◆ TASK GOAL ◆
Reproduce word for word the lines of the rows below, from the first line through the line containing "click(209, 28)".

◆ INPUT MATERIAL ◆
********

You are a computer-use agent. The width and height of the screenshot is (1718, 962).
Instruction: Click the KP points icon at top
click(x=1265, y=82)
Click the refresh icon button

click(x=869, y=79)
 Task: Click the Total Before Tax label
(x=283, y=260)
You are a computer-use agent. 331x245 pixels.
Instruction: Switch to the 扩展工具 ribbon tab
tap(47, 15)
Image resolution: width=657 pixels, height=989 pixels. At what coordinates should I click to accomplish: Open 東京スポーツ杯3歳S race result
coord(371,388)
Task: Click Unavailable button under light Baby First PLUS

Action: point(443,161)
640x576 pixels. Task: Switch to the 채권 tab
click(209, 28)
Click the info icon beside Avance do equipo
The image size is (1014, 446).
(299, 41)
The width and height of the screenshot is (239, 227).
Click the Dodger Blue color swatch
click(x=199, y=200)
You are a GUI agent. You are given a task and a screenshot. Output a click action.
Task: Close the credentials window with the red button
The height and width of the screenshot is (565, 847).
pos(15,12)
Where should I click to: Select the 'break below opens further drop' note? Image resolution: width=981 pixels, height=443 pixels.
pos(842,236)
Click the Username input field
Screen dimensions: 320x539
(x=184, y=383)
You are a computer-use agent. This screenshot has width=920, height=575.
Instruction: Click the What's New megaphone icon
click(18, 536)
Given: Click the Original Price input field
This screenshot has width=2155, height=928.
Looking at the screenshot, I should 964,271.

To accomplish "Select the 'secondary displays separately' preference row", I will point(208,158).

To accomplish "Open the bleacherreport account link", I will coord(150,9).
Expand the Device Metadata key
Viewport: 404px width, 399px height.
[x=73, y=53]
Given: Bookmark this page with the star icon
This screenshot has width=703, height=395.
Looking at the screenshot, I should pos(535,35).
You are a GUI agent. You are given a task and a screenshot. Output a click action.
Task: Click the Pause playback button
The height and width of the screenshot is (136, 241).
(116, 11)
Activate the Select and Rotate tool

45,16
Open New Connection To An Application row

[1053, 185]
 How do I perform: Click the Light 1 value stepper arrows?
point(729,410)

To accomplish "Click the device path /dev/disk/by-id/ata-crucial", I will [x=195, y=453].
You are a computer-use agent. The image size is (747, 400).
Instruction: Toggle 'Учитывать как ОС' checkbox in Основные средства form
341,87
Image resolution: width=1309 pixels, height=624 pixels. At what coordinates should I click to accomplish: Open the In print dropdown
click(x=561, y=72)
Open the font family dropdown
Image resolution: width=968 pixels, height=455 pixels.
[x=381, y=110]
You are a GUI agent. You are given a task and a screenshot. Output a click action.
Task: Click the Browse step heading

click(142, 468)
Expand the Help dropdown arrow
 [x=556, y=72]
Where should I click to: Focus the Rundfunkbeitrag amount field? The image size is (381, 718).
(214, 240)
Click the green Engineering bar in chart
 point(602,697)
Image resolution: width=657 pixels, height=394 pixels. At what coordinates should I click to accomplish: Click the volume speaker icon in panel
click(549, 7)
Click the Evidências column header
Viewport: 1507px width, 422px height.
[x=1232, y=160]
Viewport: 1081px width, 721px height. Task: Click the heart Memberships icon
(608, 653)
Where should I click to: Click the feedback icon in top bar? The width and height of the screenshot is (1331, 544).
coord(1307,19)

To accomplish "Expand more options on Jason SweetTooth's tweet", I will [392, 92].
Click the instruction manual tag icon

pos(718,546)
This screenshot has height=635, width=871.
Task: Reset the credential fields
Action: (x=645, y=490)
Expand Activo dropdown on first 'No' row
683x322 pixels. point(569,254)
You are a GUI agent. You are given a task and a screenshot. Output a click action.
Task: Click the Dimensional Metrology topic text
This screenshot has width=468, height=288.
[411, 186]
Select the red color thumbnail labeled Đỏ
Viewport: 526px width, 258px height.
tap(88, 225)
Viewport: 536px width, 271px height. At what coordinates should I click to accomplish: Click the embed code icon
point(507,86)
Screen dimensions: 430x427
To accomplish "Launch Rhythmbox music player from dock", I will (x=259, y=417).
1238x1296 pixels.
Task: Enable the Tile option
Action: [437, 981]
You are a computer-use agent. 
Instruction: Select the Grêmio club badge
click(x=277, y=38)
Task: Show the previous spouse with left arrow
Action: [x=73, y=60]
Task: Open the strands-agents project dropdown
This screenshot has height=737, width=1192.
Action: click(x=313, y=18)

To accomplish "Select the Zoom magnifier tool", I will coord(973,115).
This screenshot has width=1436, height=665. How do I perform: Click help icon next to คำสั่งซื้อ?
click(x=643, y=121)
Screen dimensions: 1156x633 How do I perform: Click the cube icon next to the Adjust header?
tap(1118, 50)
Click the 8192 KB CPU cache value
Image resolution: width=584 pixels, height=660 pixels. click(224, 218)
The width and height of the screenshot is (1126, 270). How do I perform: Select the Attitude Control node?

********

◆ THE ANSWER ◆
You are a computer-use agent. The width and height of the screenshot is (1718, 962).
Instruction: Click the KP points icon at top
click(x=1265, y=82)
Click the refresh icon button

click(x=869, y=79)
 Task: Click the Total Before Tax label
(x=283, y=260)
You are a computer-use agent. 331x245 pixels.
Instruction: Switch to the 扩展工具 ribbon tab
tap(47, 15)
Image resolution: width=657 pixels, height=989 pixels. At what coordinates should I click to accomplish: Open 東京スポーツ杯3歳S race result
coord(371,388)
Task: Click Unavailable button under light Baby First PLUS

Action: point(443,161)
640x576 pixels. Task: Switch to the 채권 tab
click(209, 28)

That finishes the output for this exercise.